In a statement on the outbreak published on August 19, the Michigan Department of Health and Human Services (MDHHS) said HUS is a rare complication, affecting only 5-10% of those infected with E. coli. HUS occurs when blood vessels in the kidneys are damaged and inflamed, according to the Mayo Clinic; it is more common in young children, although anyone can develop HUS. Symptoms of HUS can include decreased frequency of urination, feeling very tired, loss of color in your cheeks, and loss of color inside your lower eyelids, according to the MDHHS statement.
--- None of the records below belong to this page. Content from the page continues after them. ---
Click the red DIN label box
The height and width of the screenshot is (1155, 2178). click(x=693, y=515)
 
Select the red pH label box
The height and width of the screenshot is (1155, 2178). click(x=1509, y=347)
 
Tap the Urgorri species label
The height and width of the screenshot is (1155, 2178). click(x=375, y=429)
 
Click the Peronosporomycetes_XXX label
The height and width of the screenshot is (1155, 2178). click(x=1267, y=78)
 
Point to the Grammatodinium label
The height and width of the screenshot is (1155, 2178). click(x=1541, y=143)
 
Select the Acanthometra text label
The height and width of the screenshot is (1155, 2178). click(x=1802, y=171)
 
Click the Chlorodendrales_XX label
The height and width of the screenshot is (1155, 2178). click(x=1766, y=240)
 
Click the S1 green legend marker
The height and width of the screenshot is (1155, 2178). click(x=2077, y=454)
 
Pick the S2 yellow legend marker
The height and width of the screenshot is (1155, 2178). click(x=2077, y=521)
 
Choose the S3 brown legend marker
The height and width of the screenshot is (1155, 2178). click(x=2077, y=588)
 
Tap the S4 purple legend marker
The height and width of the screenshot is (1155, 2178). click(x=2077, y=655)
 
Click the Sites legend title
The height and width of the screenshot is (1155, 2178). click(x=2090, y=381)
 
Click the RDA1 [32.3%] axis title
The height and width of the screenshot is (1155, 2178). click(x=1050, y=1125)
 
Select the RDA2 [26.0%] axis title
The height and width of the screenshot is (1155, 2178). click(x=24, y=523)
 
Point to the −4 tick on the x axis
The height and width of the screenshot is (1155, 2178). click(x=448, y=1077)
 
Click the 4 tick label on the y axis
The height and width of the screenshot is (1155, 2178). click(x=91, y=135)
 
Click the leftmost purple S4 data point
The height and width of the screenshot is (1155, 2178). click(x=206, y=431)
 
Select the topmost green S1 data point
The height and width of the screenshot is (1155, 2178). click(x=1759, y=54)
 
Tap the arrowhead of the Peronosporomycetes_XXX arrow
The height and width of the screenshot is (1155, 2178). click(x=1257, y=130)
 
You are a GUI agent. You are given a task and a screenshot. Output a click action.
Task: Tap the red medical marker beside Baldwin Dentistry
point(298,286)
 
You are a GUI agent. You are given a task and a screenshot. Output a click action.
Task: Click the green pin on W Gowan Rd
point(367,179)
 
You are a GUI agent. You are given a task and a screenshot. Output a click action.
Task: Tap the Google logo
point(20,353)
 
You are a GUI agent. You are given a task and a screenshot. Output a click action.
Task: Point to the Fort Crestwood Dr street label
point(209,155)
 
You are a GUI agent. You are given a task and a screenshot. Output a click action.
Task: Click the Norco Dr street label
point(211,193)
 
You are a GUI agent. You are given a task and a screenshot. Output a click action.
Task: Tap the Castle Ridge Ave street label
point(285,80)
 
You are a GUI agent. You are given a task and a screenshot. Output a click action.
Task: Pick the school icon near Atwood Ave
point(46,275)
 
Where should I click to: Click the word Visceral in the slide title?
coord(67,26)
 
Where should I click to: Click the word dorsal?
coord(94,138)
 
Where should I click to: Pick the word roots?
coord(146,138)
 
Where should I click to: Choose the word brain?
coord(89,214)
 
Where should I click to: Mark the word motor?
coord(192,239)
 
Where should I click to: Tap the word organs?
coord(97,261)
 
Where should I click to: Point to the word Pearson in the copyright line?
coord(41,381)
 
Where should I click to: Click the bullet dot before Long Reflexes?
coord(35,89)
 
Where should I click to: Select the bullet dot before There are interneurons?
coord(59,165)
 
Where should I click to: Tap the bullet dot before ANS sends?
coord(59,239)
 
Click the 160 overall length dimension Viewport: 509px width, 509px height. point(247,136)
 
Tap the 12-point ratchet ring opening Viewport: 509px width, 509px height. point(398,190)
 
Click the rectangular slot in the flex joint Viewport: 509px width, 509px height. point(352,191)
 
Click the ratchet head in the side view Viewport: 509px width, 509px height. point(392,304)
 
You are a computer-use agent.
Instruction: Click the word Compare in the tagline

Although HUS can be fatal, more than half of people who have it recover with proper treatment, according to the US National Library of Medicine (NLM).

The stream E.coli the outbreak has not been definitively attributed to a specific food; however, many infected people reported eating sandwiches with Wendy’s romaine lettuce, according to the CDC. For this reason, Wendy’s has removed romaine lettuce used in sandwiches from restaurants in affected areas.

The CDC doesn’t currently advise people to avoid Wendy’s, but it does recommend keeping some serious symptoms on your radar, including diarrhea and a fever above 102 degrees Fahrenheit; diarrhea for more than three days; bloody diarrhea; vomiting to the point that it is difficult to stay hydrated; and signs of severe dehydration such as weak urine output, dry mouth or throat, and feeling dizzy when standing up.

If you show the above signs of illness, it is important to seek medical attention immediately. Additionally, the CDC asks anyone with E.coli symptoms to write down what they ate in the week before they became ill and to report their illness to their local or national health department to help authorities contain the outbreak.